Records drawn from a dataset

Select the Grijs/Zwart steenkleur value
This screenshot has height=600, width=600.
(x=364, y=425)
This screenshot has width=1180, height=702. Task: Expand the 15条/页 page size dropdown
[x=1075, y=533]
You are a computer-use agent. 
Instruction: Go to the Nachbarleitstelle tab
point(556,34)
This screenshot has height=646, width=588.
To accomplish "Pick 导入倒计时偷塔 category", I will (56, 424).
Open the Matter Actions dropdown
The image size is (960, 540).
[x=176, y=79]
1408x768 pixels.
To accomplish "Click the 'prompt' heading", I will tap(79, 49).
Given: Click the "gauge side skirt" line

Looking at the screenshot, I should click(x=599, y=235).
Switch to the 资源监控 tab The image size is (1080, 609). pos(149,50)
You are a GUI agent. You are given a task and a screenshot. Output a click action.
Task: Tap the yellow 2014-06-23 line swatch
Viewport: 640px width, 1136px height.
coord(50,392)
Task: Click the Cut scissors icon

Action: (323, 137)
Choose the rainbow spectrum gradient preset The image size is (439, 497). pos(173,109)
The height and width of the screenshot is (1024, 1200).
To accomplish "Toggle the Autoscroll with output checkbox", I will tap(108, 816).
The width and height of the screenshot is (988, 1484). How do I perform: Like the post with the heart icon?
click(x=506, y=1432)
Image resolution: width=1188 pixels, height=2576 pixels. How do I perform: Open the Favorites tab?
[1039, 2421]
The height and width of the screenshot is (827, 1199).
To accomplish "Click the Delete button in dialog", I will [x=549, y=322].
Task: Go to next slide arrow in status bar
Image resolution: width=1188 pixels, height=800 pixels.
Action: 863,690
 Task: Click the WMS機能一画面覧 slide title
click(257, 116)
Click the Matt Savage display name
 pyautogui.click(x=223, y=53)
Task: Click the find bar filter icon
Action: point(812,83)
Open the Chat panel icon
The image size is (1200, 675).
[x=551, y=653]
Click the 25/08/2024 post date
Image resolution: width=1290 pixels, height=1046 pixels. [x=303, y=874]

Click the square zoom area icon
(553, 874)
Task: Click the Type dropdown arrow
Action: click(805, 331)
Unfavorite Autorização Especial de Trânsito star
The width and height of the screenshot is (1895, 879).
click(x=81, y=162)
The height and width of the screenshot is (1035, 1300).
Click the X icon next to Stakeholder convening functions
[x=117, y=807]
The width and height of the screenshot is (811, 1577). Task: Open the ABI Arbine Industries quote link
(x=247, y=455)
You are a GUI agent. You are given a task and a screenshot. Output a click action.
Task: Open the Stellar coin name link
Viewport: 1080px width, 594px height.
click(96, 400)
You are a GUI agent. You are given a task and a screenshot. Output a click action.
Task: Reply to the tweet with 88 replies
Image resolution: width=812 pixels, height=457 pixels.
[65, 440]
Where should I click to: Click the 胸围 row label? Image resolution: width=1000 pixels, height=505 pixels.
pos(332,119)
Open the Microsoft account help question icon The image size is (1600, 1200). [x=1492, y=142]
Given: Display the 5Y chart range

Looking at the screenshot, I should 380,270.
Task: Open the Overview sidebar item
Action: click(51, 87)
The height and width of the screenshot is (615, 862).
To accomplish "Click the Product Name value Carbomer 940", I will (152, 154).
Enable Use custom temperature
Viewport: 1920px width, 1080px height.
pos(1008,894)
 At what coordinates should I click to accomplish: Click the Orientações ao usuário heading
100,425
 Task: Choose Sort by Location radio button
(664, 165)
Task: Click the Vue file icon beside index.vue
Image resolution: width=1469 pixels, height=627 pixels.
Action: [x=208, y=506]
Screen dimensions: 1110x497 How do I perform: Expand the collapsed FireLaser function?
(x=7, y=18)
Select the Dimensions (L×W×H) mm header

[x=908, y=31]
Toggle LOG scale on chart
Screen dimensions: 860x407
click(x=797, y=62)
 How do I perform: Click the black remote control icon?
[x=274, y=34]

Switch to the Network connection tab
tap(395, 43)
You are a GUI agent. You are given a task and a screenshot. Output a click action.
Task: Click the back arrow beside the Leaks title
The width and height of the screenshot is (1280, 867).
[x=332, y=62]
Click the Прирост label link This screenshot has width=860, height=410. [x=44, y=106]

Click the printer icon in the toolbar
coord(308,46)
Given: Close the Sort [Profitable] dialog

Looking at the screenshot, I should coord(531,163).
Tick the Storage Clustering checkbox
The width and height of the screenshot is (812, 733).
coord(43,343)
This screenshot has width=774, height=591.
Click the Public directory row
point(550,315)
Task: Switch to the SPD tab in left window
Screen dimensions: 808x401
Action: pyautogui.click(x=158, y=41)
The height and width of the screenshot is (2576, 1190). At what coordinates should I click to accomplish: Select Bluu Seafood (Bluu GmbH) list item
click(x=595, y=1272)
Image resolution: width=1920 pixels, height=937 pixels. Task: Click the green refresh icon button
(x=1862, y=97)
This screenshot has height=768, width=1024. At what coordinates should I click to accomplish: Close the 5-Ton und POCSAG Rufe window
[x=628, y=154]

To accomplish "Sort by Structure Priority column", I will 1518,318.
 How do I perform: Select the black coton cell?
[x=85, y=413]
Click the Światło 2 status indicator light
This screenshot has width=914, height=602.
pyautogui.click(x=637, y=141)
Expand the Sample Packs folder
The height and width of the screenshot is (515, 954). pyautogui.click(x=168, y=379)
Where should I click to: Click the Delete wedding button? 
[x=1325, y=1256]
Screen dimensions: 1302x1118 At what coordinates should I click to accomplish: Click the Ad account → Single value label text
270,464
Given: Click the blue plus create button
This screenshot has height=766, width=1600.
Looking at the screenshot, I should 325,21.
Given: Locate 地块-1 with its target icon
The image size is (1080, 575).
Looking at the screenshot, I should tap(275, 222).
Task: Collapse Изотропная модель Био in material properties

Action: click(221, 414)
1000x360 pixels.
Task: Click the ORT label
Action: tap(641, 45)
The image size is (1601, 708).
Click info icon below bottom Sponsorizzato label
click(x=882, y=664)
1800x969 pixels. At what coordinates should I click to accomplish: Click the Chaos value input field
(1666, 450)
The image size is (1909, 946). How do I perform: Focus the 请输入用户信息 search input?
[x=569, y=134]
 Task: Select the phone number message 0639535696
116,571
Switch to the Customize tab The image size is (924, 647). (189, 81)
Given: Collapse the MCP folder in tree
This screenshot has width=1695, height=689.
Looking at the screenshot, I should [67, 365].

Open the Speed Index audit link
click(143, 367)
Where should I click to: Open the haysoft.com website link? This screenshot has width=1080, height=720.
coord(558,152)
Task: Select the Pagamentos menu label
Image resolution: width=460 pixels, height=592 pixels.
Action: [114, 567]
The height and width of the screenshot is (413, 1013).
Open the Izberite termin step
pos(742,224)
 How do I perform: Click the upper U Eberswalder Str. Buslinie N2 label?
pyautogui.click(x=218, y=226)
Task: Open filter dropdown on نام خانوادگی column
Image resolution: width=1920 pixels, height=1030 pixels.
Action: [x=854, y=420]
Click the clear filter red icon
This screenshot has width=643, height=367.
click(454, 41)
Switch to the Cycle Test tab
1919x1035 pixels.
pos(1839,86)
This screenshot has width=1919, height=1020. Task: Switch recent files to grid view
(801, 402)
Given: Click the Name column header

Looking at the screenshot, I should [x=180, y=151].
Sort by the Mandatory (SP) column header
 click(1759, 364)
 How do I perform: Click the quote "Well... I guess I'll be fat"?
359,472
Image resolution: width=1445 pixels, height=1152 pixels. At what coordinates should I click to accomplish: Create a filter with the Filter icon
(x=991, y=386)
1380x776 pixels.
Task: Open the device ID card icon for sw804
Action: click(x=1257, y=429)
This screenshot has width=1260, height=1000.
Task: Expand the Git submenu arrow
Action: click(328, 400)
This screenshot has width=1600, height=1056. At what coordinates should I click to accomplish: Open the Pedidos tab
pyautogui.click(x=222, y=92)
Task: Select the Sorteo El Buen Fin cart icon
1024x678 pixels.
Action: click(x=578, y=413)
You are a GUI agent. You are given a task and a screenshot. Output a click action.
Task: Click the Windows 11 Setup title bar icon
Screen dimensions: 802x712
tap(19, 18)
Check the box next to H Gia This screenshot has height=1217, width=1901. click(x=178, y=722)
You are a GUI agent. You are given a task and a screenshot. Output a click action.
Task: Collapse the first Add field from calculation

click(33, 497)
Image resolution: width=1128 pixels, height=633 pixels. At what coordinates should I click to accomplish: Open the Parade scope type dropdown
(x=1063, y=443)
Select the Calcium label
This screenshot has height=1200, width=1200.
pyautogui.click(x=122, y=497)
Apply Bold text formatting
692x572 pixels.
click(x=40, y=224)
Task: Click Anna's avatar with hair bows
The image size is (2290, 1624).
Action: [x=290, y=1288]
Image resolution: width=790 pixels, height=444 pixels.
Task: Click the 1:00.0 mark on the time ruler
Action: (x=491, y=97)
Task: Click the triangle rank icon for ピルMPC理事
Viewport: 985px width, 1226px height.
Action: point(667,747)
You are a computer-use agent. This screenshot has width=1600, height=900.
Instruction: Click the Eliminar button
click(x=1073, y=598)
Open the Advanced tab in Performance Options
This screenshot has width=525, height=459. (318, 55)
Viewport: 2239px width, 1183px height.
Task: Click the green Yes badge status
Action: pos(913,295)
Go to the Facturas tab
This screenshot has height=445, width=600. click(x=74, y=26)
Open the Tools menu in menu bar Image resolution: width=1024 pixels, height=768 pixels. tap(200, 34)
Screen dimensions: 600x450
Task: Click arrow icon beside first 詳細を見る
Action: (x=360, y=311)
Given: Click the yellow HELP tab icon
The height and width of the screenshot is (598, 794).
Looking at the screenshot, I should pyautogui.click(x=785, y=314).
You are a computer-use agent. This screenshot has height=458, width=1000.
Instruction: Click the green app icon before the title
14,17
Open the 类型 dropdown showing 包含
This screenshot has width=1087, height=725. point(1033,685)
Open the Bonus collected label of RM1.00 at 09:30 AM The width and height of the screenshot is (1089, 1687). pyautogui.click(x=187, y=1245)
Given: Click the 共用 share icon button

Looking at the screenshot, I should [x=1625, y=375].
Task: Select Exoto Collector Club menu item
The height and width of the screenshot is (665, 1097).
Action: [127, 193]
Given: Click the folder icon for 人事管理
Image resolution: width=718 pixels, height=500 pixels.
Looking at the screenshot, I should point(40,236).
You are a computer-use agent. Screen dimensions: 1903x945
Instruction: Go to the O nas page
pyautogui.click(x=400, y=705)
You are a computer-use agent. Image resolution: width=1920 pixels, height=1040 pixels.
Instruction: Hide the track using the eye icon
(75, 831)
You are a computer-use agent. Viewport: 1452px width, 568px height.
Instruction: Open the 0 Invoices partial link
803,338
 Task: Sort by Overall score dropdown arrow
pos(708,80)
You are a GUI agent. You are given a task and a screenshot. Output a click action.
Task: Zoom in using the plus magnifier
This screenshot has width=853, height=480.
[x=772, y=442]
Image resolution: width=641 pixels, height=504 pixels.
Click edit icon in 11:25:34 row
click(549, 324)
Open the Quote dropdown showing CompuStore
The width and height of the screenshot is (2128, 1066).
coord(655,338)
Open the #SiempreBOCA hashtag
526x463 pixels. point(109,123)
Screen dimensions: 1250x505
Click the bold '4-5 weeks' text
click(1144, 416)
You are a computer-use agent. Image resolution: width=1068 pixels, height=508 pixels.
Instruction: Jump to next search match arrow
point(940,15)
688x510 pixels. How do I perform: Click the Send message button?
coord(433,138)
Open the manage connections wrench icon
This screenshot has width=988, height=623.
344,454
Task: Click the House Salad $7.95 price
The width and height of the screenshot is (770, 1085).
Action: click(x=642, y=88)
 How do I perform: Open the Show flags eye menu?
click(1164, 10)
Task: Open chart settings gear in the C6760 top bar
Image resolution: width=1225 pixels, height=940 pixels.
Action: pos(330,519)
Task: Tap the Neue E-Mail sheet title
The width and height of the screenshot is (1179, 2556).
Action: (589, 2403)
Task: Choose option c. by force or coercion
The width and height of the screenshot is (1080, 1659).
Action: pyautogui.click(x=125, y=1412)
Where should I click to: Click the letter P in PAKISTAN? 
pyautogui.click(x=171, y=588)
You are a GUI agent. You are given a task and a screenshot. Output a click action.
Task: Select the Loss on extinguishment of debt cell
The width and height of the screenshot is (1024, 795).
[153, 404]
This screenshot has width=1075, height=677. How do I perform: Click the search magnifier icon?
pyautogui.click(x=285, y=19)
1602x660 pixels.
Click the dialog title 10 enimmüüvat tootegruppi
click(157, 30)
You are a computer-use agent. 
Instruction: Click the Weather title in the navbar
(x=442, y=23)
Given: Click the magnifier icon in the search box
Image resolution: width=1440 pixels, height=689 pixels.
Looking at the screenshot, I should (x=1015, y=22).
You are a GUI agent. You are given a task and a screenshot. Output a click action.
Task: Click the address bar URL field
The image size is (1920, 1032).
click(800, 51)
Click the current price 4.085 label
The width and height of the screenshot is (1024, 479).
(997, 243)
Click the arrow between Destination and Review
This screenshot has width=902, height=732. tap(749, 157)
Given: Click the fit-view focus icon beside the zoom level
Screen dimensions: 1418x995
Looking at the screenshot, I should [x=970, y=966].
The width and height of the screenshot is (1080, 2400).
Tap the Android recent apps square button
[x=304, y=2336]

# [Problem]
Tally the lines of the records that contain the word "plus", then give only the tally.

# [Solution]
2